Increased Sense of Community
Living in a walkable neighborhood helps foster a sense of community by encouraging social interactions and connections amongst neighbors. These interactions can occur on your front porch, sidewalk, or at walkable amenities like restaurants, parks, and shops. Access to resources and services that are within walking distance can improve local economies and help reduce transportation costs.
Positive Effects on the Environment
Pedestrian friendly communities encourage people to walk and bike, reducing their reliance on vehicles. The obvious environmental impacts include air pollution reduction and improved air quality. But as communities transition from a vehicular dominated realm to a pedestrian friendly one, the infrastructure that once supported vehicles can be reduced. This allows for people-centric and nature-based amenities like parks and greenways. This in turn can improve natural ecosystems and water quality.
Roberts Row - Concept Neighborhood
Five strategies for building a Pedestrian-Friendly Community
Whether you are retrofitting an urban neighborhood or building a new community in the suburbs consider these five strategies for building a successful pedestrian-friendly community:
Streets should prioritize pedestrian and bicycle access over vehicles. Leverage existing networks and connections like bike trails, mass transportation, and greenways. Consider integrating traffic-calming, people-first infrastructure like bulb-outs on corners and elevated/table-top intersections at pedestrian crossings. If possible, look for opportunities to reduce the street width. These are all ways to prioritize pedestrian use while slowing down traffic.

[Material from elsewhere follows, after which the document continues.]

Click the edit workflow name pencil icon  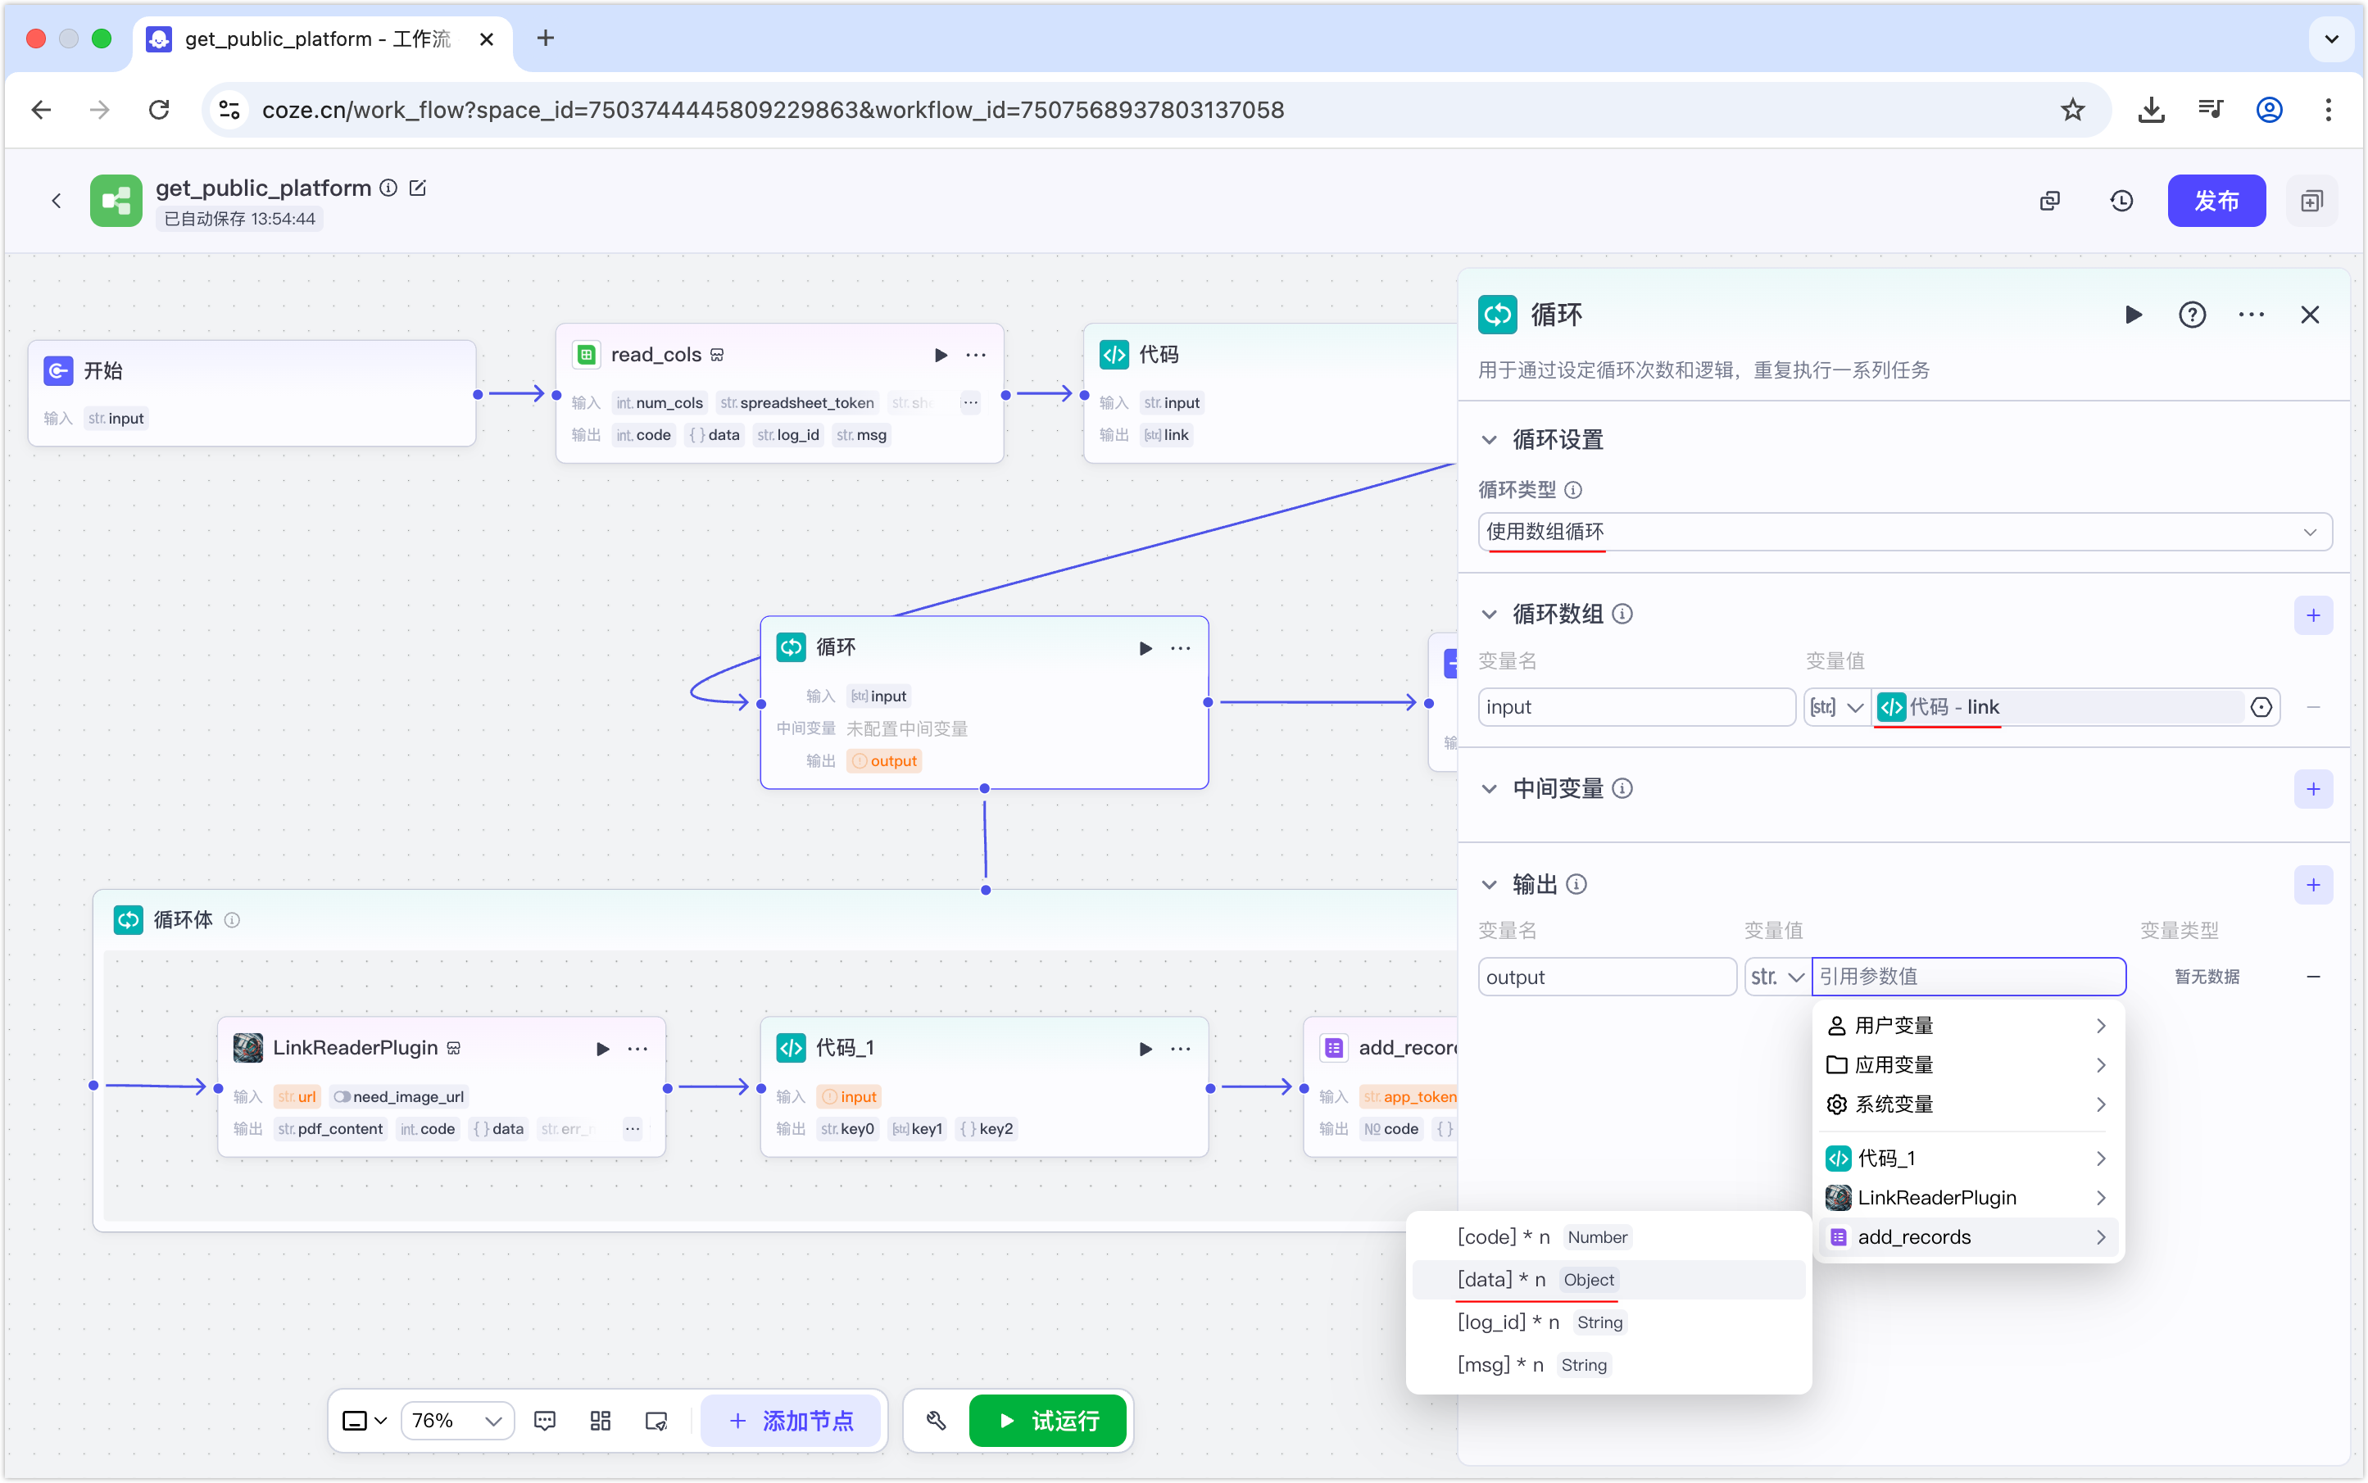(x=418, y=188)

Consider… where are people going to walk to? Provide a variety of destinations that are easily accessible and close together. Destinations may include parks, retail, restaurants, and other public spaces. These elements may already exist in the urban environment when retrofitting an existing neighborhood. When building a new suburban community look for opportunities to create a distinct community core that may have some or all of these elements.
Create an Experience for All
Provide access to sidewalks, bike lanes, and public transportation. Keep in mind that streetscapes and sidewalks are often less about the destination and more about the journey. Support people’s journey by providing shade (trees), seating opportunities, activity nodes, and adequate lighting. These elements provide comfort while supporting people of all abilities, day and night.
Greenways for Gathering
Not only consider adding pocket and neighborhood parks to your community, be conscious about how the users experience the space between destinations. Parks allow people to be more active and engage with people and the environment. Parks could end up underutilized if the streetscapes and walking corridors that connect these green amenities do not create a desirable nor comfortable experience to get people to their final destination.
Convert and Reduce Vehicular-Oriented Spaces Into Something Valuable
Many cities are removing or reducing minimum parking requirements in urban areas allowing once vehicular-dominated infrastructure to be converted into pedestrian-friendly places. Turn over-engineered right of ways into shaded greenways. Look for opportunities to convert parking lots into parks and/or walkable retail amenities for the community. If you are building a new community, reduce street widths, and build pedestrian-friendly infrastructure like bike trails, parks, and other walkable destinations.